As reported by the Telegraph, Rowling said she would not delete her social media posts, in which she has regularly argued that trans women are not women, to avoid being taken to court “under this ludicrous law”.
She said she would instead “do some more accurate sexing” after the legislation takes effect, despite predictions that LGBT campaigners plan to use it to target the Harry Potter author, who lives in Edinburgh.
Originally passed in 2021 by Holyrood, the Hate Crime and Public Order (Scotland) Act was pushed by the now-First Minister Humza Yousaf, who was then Justice Secretary, and broadens the “stirring up hatred” clauses of the Public Order Act 1986.
Activation of the Act was then delayed while Police Scotland tried to work out how a piece of legislation that FSU Scottish Advisory Council member Jamie Gillies describes as an “authoritarian mess” could be implemented on the ground. Two-and-half years later, in September 2023, the national police force set up a dedicated hate crime unit to help identify, record and prosecute the new crimes created by the Act, and began “training, guidance and communications planning”. The legislation will finally come into force on April Fool’s Day.
The FSU has written about the Act in more detail here, but the headline news is that it creates a criminal offence of “stirring up of hatred”, extending the existing offence of stirring up racial hatred to cover crimes motivated by prejudice based on the alleged victim’s protected characteristic(s), including age, disability, religion, sexual orientation, transgender identity or variations in sex characteristics.
To help people interpret the new prohibitions, Police Scotland’s website describes a hate crime as “any crime which is understood by the victim or any other person as being motivated, wholly or partly by malice or will towards a social group”.

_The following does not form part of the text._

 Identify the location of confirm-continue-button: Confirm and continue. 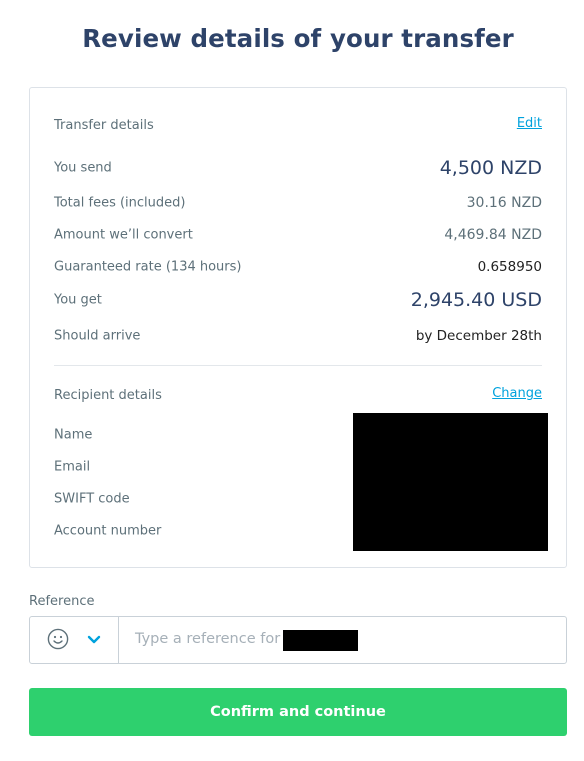
(298, 712).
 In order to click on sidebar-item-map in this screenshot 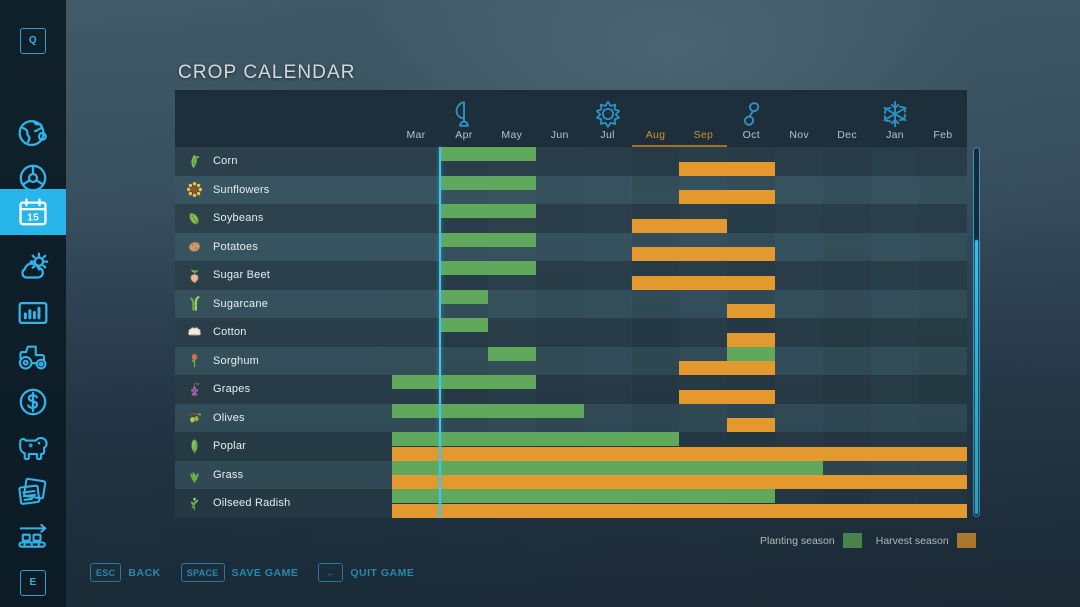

Under the Act, offences will be considered “aggravated” if the offender demonstrates this subjectively perceived “malice and ill-will” towards the victim, and does so on the basis of the victim’s “membership or presumed membership” of a protected group. It will be up to Police Scotland’s officers to use their judgement to assess whether a “reasonable person” would find the reported conduct “threatening, abusive or insulting”.

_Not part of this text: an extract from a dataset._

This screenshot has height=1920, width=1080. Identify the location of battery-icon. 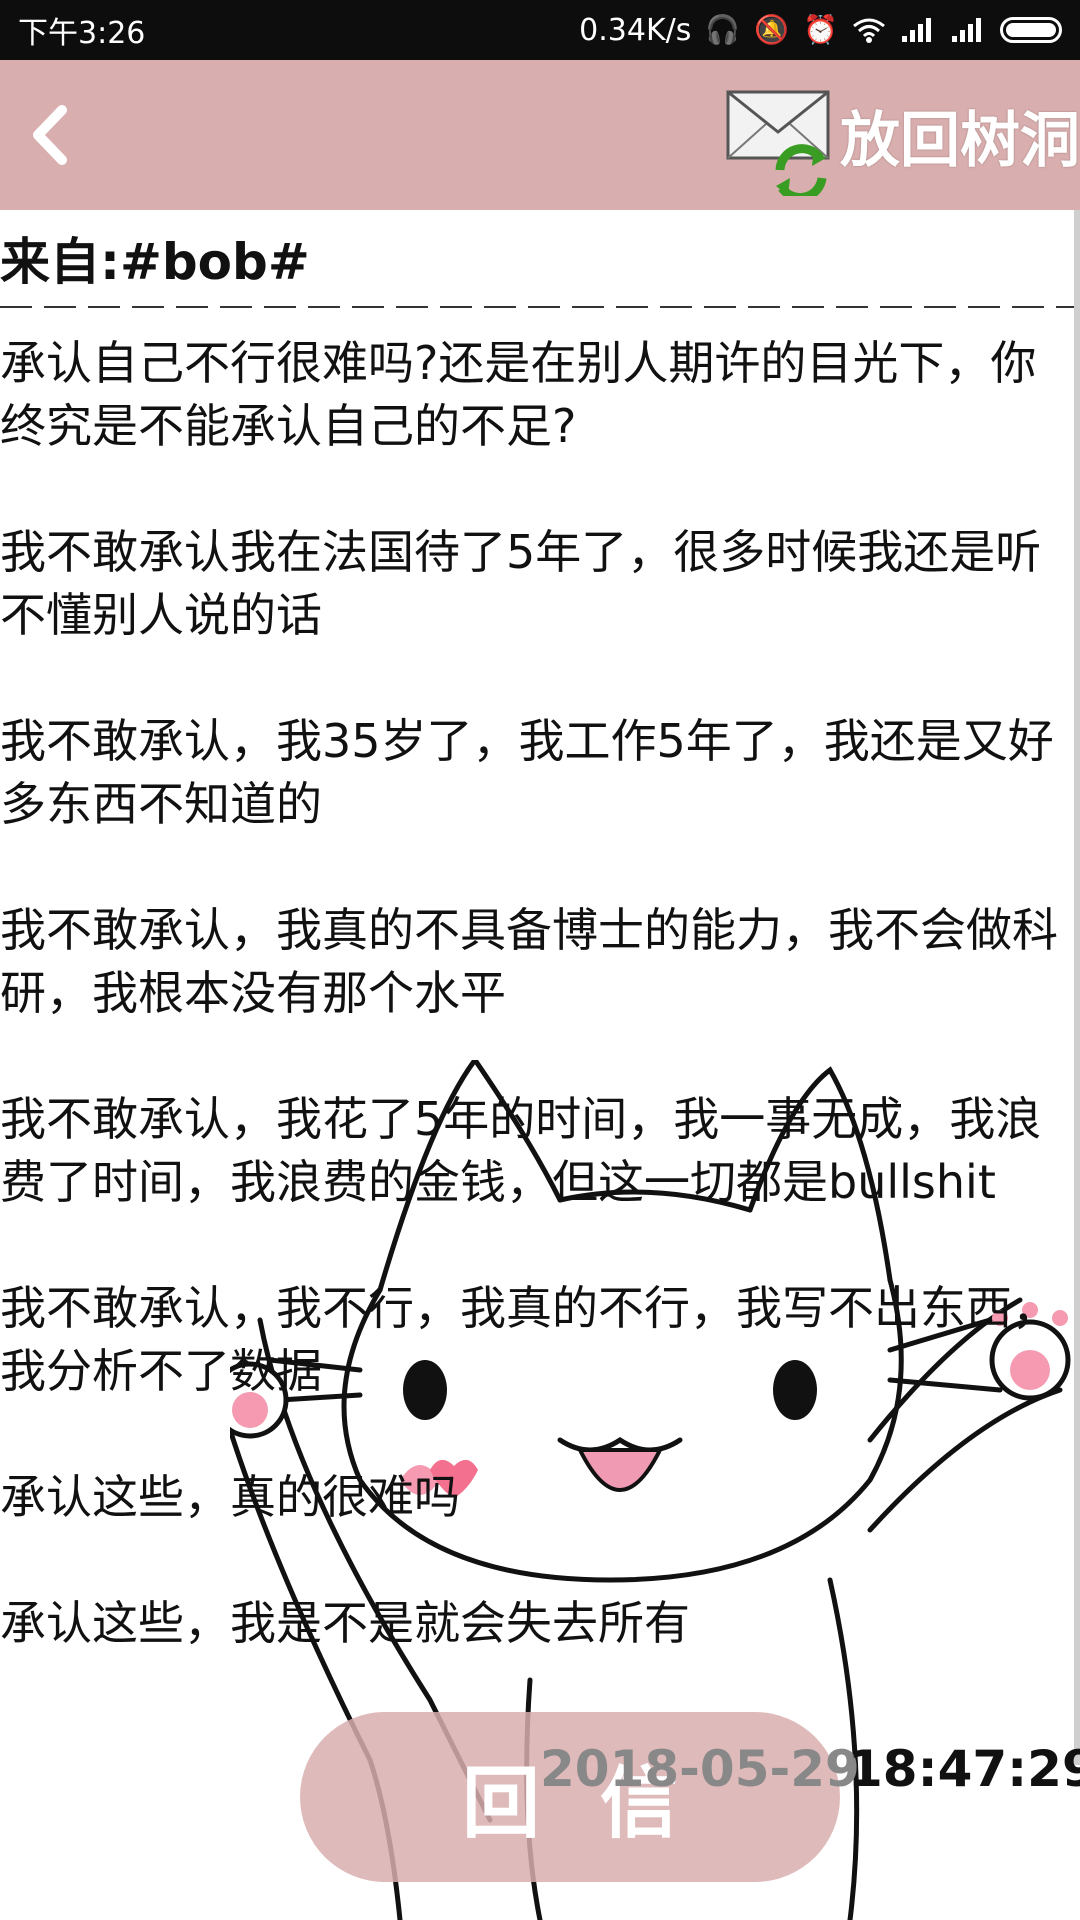
(1031, 30).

Unlike the Public Order Act, Scotland’s hate crime legislation removes what’s known as the ‘dwelling defence’ (i.e., that an offence cannot be committed if both the defendant and the person threatened are in a private dwelling). This means that people can be prosecuted for stirring up hatred in their own home.

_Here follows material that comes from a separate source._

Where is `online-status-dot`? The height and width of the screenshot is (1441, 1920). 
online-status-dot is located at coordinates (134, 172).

Unsurprisingly, concerns have been expressed that the legislation’s definition of a hate crime is too ambiguous, potentially leading to a chilling effect on freedom of speech, and a torrent of vexatious complaints being made to police.
In particular, gender critical feminists are concerned that anyone who dares to defend the need to exclude trans-identifying males from women-only spaces, or who objects to girls who are ‘boyish’ or attracted to members of the same sex being told they are ‘trans’, or who argues that gender reform conflicts with women’s sex-based rights, now risks being investigated by the police on suspicion of a ‘transphobic’ hate crime.
Joanna Cherry KC, an SNP MP and feminist who has been highly critical of the Scottish Government’s gender policies, has said she had “no doubt” that the new laws “will be weaponised against women exercising their right to freedom of speech”.
She has also suggested that trans campaigners will target JK Rowling. Although she did not mention the author by name, the MP said: “A cursory look at social media shows some of these activists already have one high-profile woman in their sights.”
On that note, a series of ‘third party reporting centres’ have also been established by Police Scotland, on the basis that victims or witnesses “sometimes… don’t feel comfortable reporting the incident to the police” and “might be more comfortable reporting it to someone they know”.
The nationwide network of walk-in snitching parlours are located everywhere from charities, council offices, mushroom farms (no, really), caravan sites and housing associations – Glasgow’s easily offended can even drop-in to ‘Luke and Jake’, an LGBT+ sex-shop where specially trained staff are available seven days a week to help you report a ‘hate crime’.
Needless to say, the FSU remains concerned that the new law will give officers carte blanche to question people for expressing lawful but dissenting, offensive or contentious views that those with particular protected characteristics – as well as the many activists who purport to speak on their behalf – happen to perceive as ‘hateful’.
We’re particularly concerned that if the police conclude no crime has been committed, they will nevertheless record the report as a ‘hate incident (non-crime)’, the Scottish equivalent of non-crime hate incidents (NCHIs).